- Enunciado A:
Responda, com base na entrevista sobre o reverendo Wright:
(i) Segundo Hopkins, o que falta à maior parte da mídia norte-americana?
(ii) Que consequência do ato de Wright a Folha menciona em sua pergunta?
(iii) Em que lugar se encontraram os pais de Obama?
- Enunciado B: Prossiga a entrevista sobre o reverendo Wright a partir da última frase apresentada.

- Trecho:

·····

DWIGHT HOPKINS - A maior parte
da mídia norte-americana não
tem conhecimento suficiente
sobre a igreja negra nos EUA e
sua imbricação com a política.
É por isso que faz perguntas políticas a Wright. O reverendo
reaparece agora mais para limpar seu nome como líder religioso, o de sua igreja e o de sua
fé. Ajuda muito a entender sua
reação se pensarmos do ponto
de vista religioso, não político.
FOLHA - Mas a conseqüência de
seu ato foi e está sendo política,
não? Uma delas foi o rompimento
público por parte de Barack Obama.
HOPKINS - O problema são as
biografias. Os dois homens têm
duas histórias de vida, experiências e personalidades diferentes. O pai de Obama era da
África, sua mãe, uma mulher
branca de Kansas. Os dois se
encontraram no Havaí, que é
um dos lugares mais multiculturais, multiétnicos e multirreligiosos dos EUA. É nesse ambiente que Obama cresceu.

·····

- Dados fornecidos:
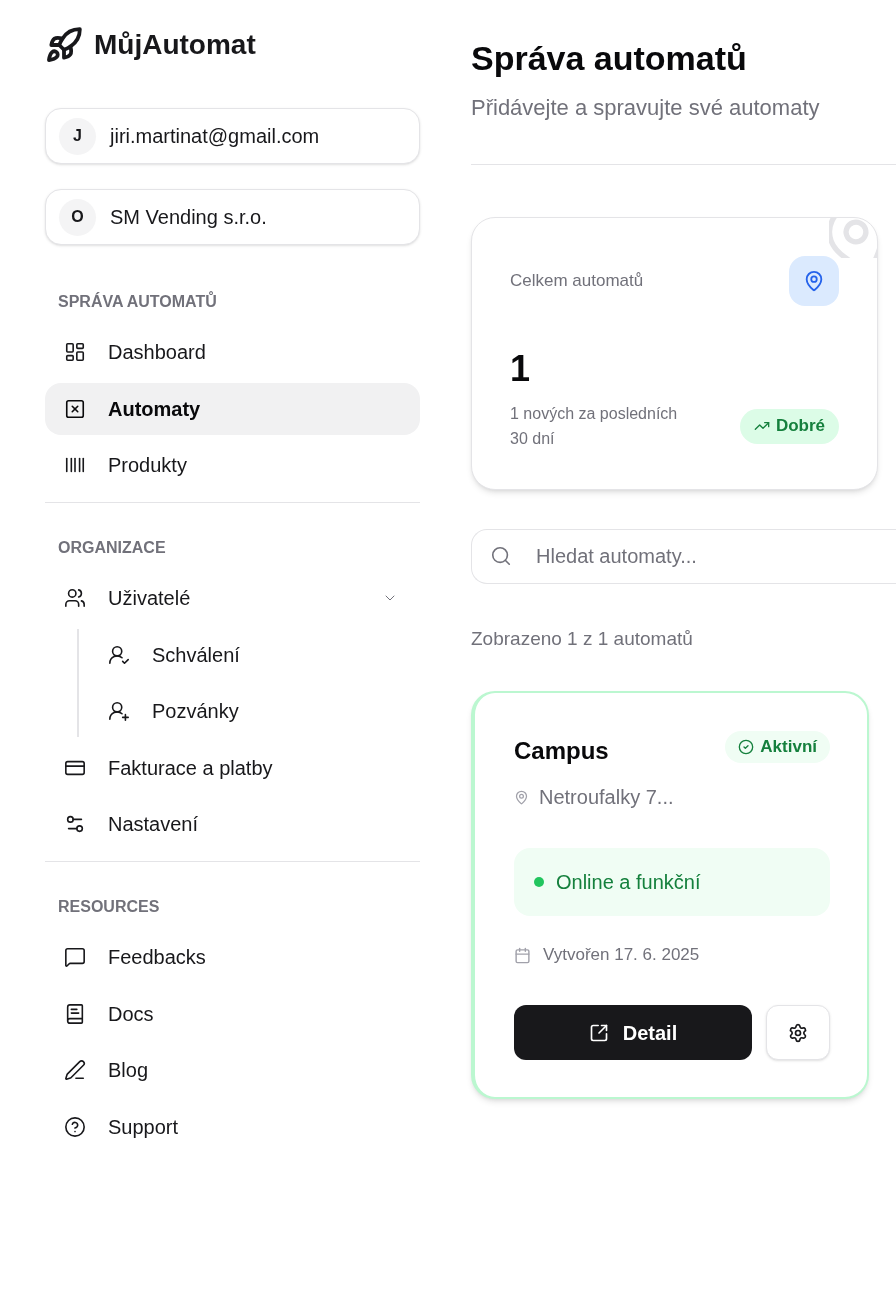 The image size is (896, 1302). What do you see at coordinates (138, 302) in the screenshot?
I see `section-heading: SPRÁVA AUTOMATŮ` at bounding box center [138, 302].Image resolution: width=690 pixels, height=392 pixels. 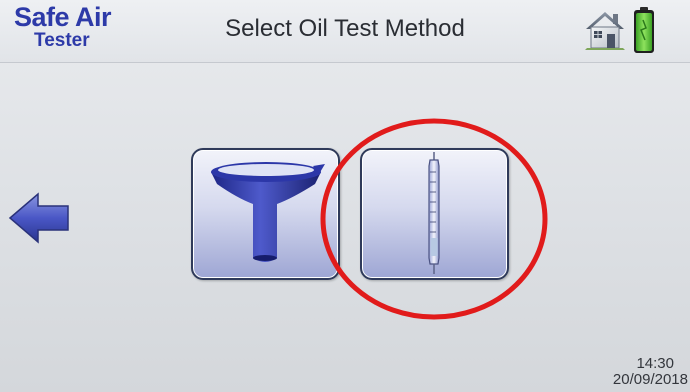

·····

- Resposta A:
(i) Conhecimento suficiente sobre a igreja negra nos EUA e sua imbricação com a política.
(ii) O rompimento público por parte de Barack Obama.
(iii) No Havaí.

- Resposta B:
Sua opinião sobre o que os
americanos são é baseada em
interações multiculturais, esperança de pessoas vivendo
juntas. Já Wright é um pastor
de terceira geração, que cresceu ouvindo falar de escravidão, dos 40 acres e uma mula
que foram prometidos aos negros libertos. Cresceu na parte
negra da Filadélfia na época do
assassinato de Martin Luther
King, da ascensão dos Panteras
Negras, trabalhou na campanha pela eleição do primeiro
prefeito negro de uma cidade
grande nos EUA. Ele vê o país
não pelo que o país pode ser,
mas pelo que viveu. Eles vêem
dois países diferentes.
FOLHA - Daí o discurso.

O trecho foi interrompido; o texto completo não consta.